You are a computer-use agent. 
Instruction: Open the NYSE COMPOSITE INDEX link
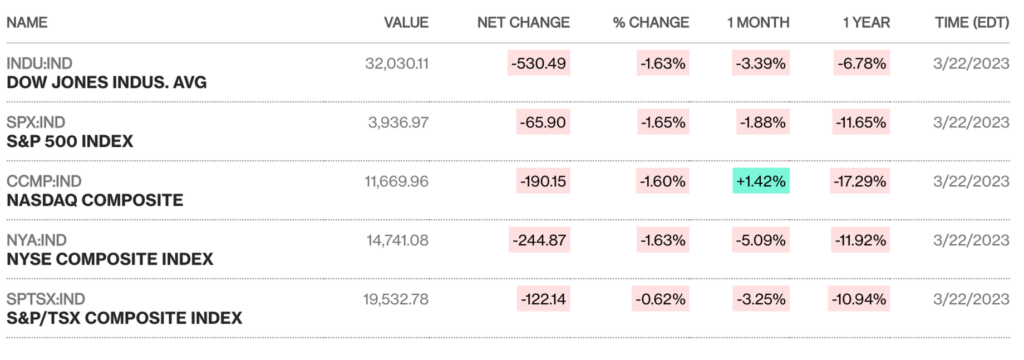tap(110, 259)
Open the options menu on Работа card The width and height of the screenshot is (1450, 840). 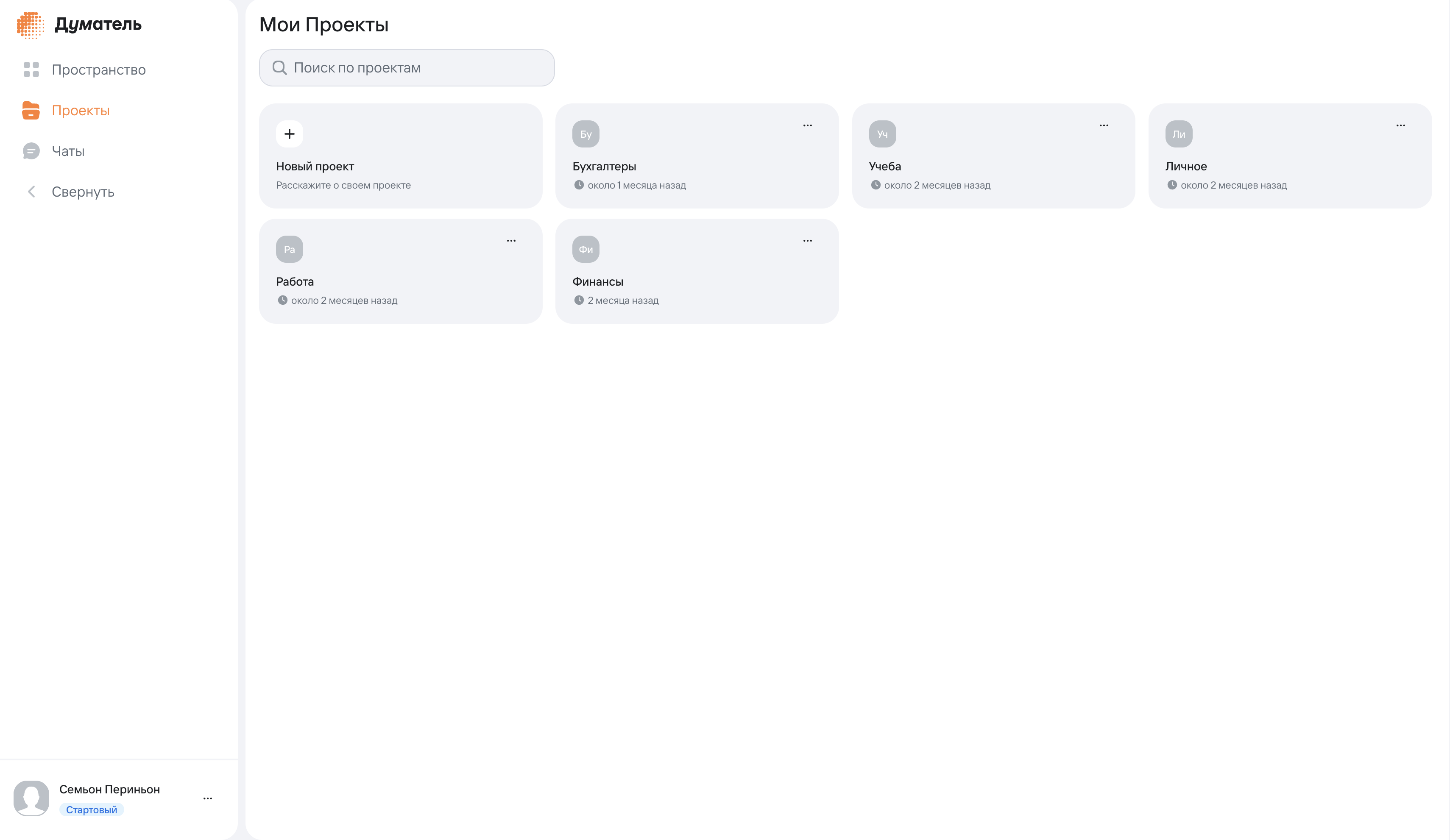511,240
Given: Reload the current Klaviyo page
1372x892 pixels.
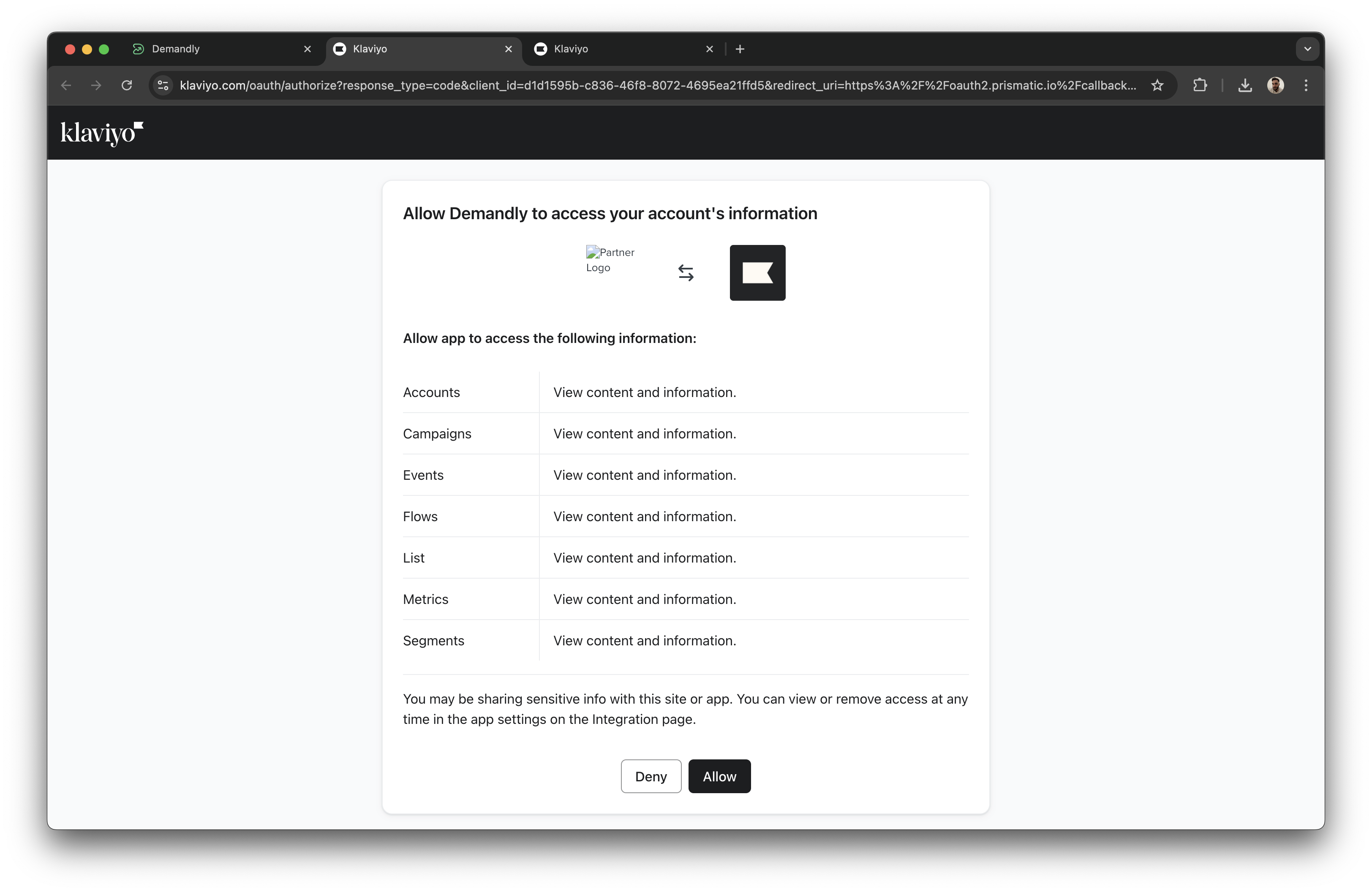Looking at the screenshot, I should tap(127, 85).
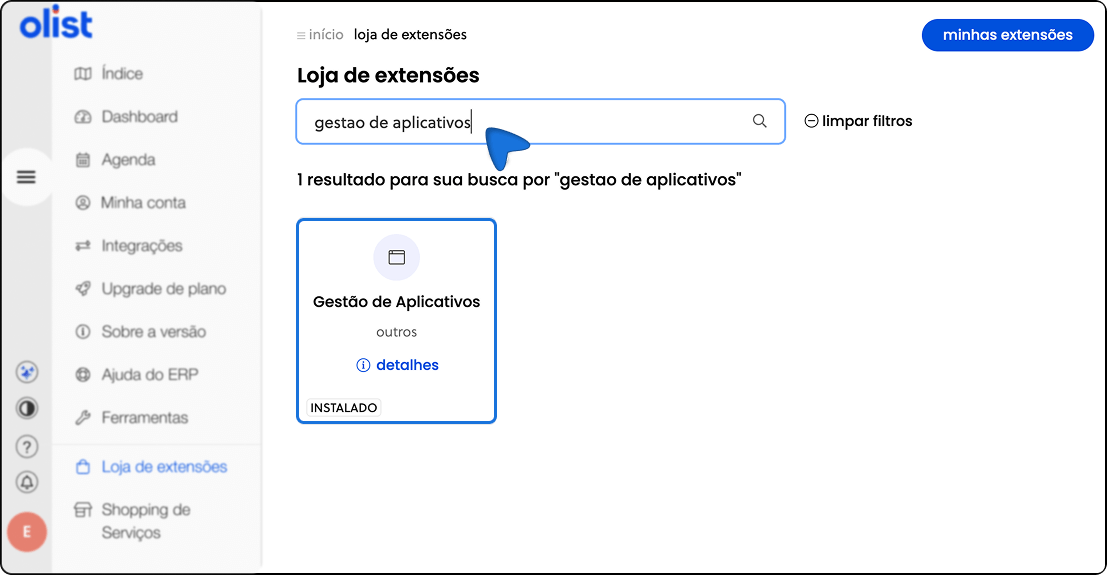
Task: Open Agenda from the sidebar
Action: pos(128,160)
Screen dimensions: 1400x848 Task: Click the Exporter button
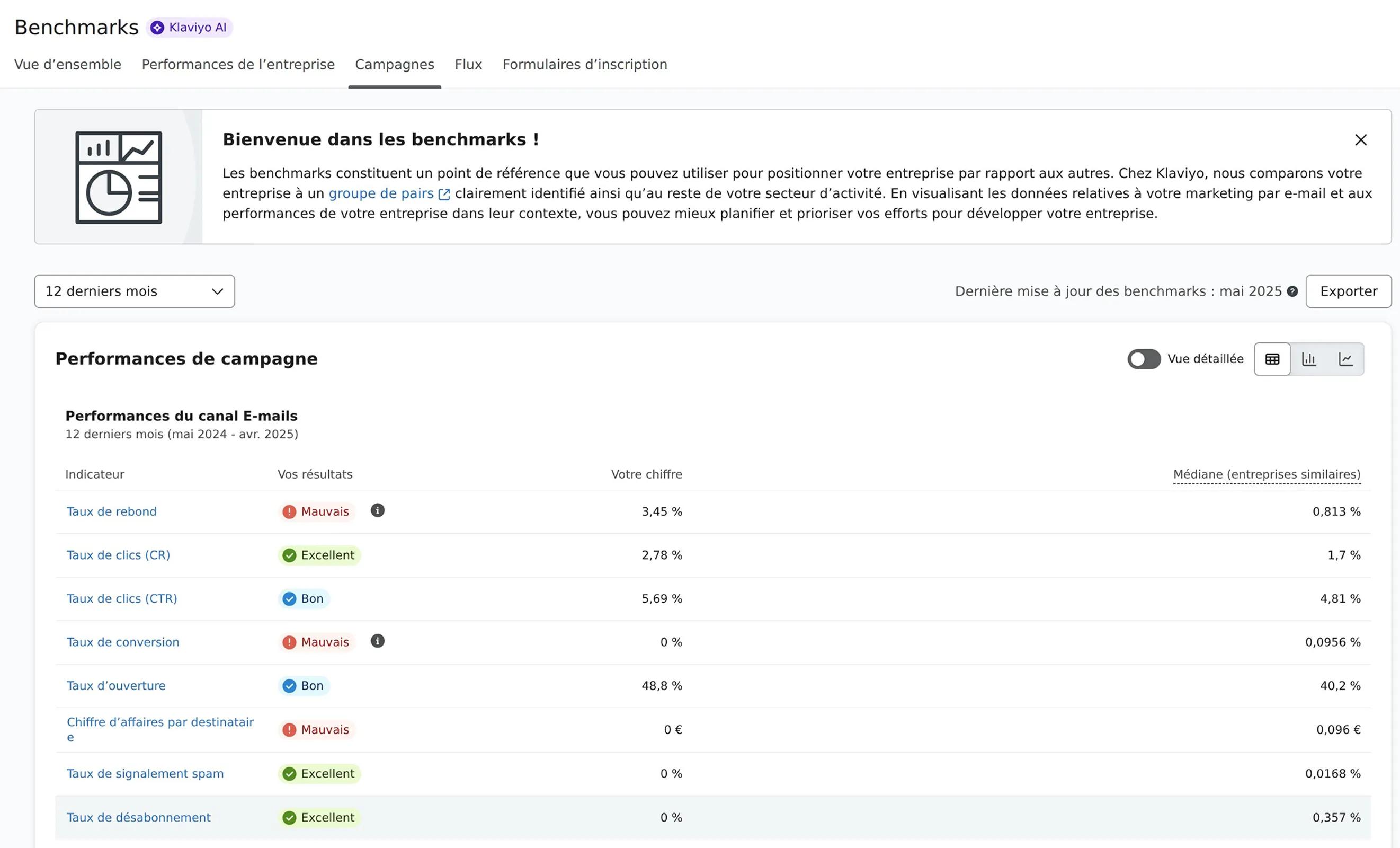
□ □ □ □
*WHAT THE EXERCISE ASKS*
Copy the listing from the line containing "Given: Reload the current Klaviyo page" through the end of the listing, reproducing each line verbatim and omitting the pictures.

*THE COMPLETED TASK*
Given: Reload the current Klaviyo page
1372x892 pixels.
Looking at the screenshot, I should tap(127, 85).
Task: Open Agenda from the sidebar
Action: pos(128,160)
Screen dimensions: 1400x848 Task: Click the Exporter button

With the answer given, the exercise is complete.